Nye County Commissioners Unanimously Reject Countywide Property Maintenance Code Expansion
Nye County commissioners unanimously killed a bid to expand property maintenance rules countywide after 90 minutes of opposition from the public and every commissioner on the dais.

A proposal to extend the International Property Maintenance Code across all of Nye County died unanimously at the March 3 board meeting, rejected by commissioners and opposed by virtually every member of the public who weighed in during nearly an hour and a half of testimony and debate.
Nye County Bill No. 2025-09 had three stated purposes, according to Planning Director Steve Osborne, who presented the measure to the board. "There are three parts to this bill. First is clarifying that the IPMC applies countywide," Osborne explained. "Currently in the code, it says it only applies to the Pahrump Regional Planning District. However, back in 2019, when the board of county commissioners at that time adopted the IPMC, it was supposed to be countywide." The bill also sought to clarify that county building permits apply only within the Pahrump Regional Planning District, and to substitute the county's existing appeals process for the procedure written into the IPMC itself.
Despite the administrative rationale, the IPMC's scope was the breaking point. Not one commissioner expressed support for the code's reach, and public comment reflected the same sentiment.
Commissioner Ian Bayne questioned how the item had originated in the first place, prompting County Manager Brett Waggoner to trace the code's long history. "It actually was adopted in 2007 - it was the 2006 IPMC. Then at one point it came forward and was updated to the 2015 IPMC. Then in 2019, it was updated to the 2018 IPMC," Waggoner said. "It originated before any of us sitting here, were here."

That history spans nearly two decades of incremental updates predating the current board entirely, which appeared to sharpen commissioners' skepticism about being asked to formalize a countywide application of a code they had never affirmatively chosen.

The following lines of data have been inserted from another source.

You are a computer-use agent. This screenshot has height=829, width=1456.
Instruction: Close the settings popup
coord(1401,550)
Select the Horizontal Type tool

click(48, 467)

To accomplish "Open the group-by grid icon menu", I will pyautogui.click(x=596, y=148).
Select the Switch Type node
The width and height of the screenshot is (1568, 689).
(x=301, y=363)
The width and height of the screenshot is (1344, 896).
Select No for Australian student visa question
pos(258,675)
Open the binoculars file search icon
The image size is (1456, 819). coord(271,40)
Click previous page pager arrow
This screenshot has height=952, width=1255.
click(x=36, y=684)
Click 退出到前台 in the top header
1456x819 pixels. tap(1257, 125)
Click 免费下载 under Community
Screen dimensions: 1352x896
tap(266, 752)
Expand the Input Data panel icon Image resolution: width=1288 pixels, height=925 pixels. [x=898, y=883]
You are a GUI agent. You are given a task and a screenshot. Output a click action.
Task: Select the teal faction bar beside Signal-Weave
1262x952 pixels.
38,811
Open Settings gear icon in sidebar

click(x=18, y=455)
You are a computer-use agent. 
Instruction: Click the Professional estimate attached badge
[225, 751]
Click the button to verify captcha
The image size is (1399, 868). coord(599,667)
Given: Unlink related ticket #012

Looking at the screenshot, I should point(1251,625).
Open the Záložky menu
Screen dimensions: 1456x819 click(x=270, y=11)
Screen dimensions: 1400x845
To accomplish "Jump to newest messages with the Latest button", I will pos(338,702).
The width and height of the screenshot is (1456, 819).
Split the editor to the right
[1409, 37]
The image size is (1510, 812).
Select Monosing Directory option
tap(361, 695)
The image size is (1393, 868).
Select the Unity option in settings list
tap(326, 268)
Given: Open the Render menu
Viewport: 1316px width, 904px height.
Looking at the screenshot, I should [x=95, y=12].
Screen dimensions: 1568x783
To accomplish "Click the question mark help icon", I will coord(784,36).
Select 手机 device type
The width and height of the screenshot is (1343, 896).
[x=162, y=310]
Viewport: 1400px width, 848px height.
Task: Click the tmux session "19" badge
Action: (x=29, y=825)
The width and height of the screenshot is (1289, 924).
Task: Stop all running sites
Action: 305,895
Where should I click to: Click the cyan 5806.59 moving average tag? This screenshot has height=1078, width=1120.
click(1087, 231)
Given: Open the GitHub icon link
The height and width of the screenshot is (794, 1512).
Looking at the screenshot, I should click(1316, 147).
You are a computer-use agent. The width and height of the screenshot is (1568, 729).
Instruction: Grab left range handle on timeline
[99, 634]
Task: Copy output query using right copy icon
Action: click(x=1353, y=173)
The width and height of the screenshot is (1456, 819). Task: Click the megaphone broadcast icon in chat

The vote to reject Bill No. 2025-09 was unanimous. The result leaves the existing code language in place, with the IPMC formally applicable only within the Pahrump Regional Planning District, and the 2019 intent to apply it broadly across Nye County's vast unincorporated territory unresolved on paper. Whether county staff will return with a revised approach to the underlying code inconsistency Osborne identified remains to be seen.